-- Opening Marker --

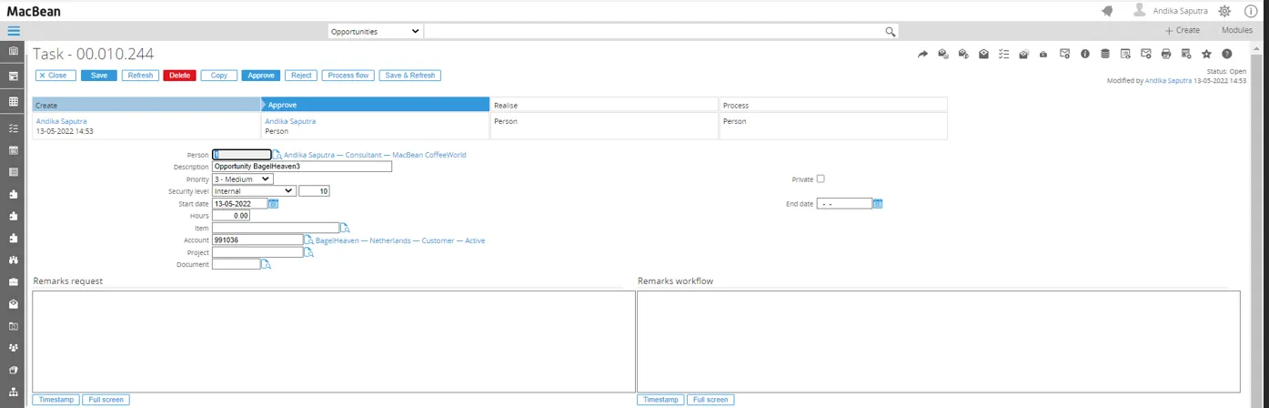
Task: Expand the Priority dropdown
Action: [x=242, y=179]
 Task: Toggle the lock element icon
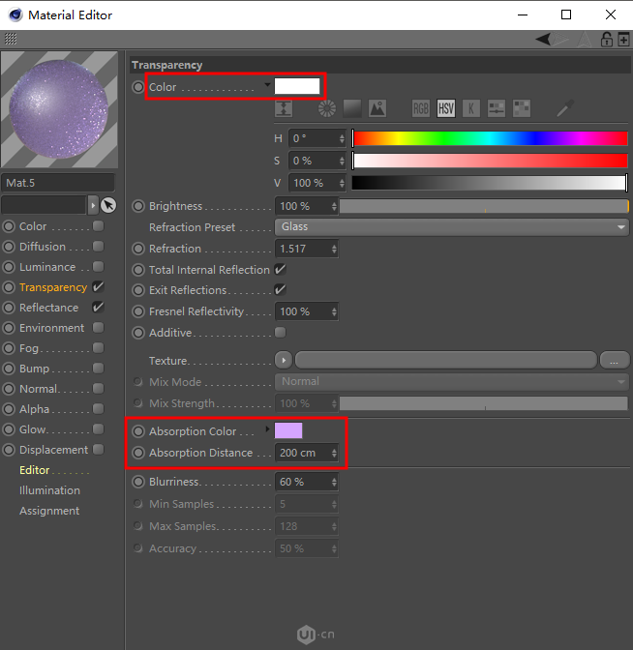606,40
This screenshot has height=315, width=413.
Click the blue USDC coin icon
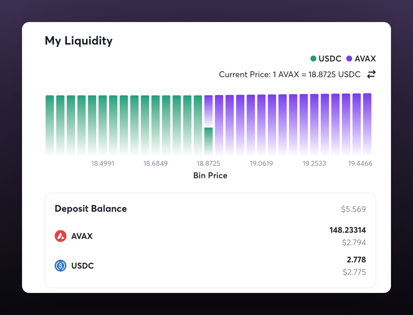pos(61,266)
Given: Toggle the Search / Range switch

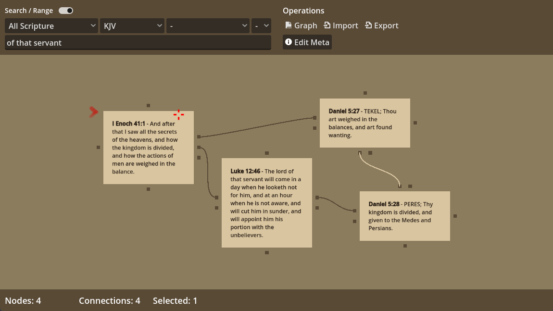Looking at the screenshot, I should click(66, 11).
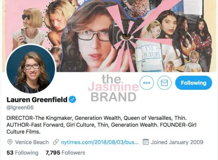The height and width of the screenshot is (160, 218).
Task: Toggle the blue Following button
Action: (x=193, y=83)
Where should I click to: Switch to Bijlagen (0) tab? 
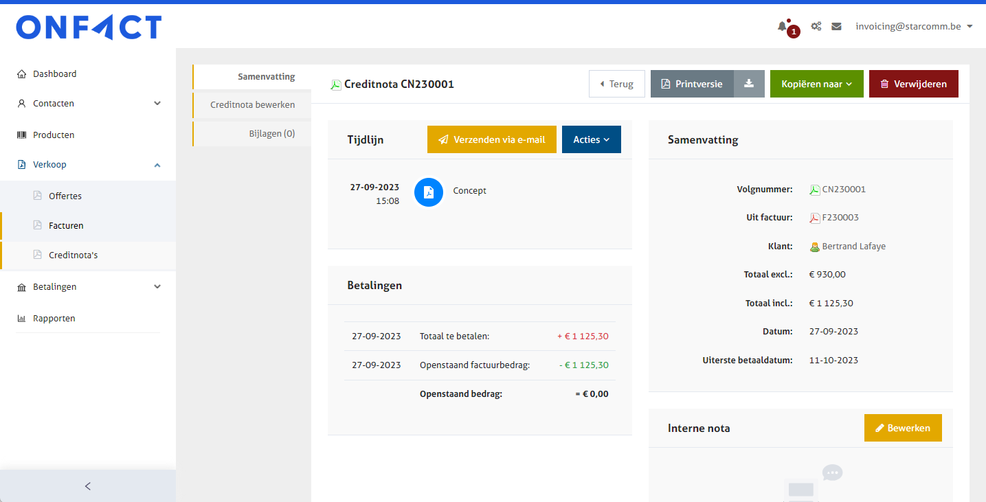tap(271, 134)
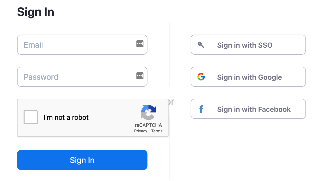Click the reCAPTCHA logo
This screenshot has width=320, height=181.
[x=148, y=112]
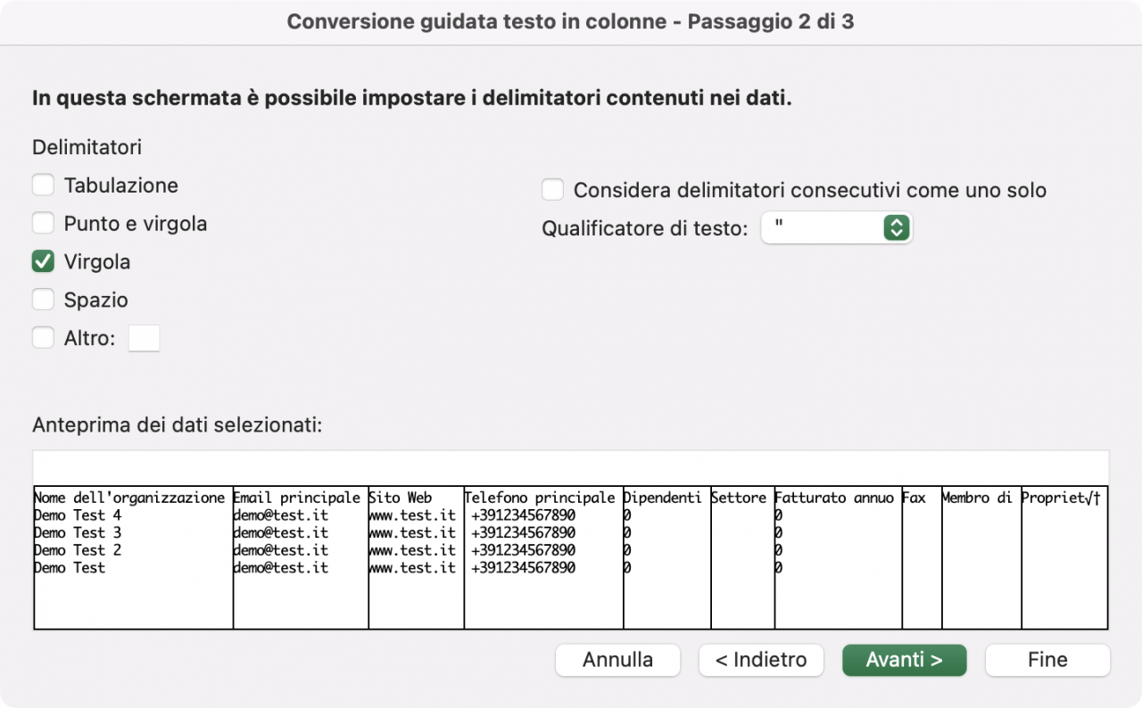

-- Closing Marker --

◆ Exercise objective ◆
Begin with the line that contains "Task: Toggle the lock element icon" and repeat every line through the end of the data, exactly and only those lines, leaving out the pictures.

◆ Solution ◆
 Task: Toggle the lock element icon
606,40
This screenshot has height=315, width=413.
Click the blue USDC coin icon
pos(61,266)
Given: Toggle the Search / Range switch

Looking at the screenshot, I should click(66, 11).
The height and width of the screenshot is (160, 218).
Task: Toggle the blue Following button
Action: (x=193, y=83)
Where should I click to: Switch to Bijlagen (0) tab? 
tap(271, 134)
Click the reCAPTCHA logo
This screenshot has width=320, height=181.
[x=148, y=112]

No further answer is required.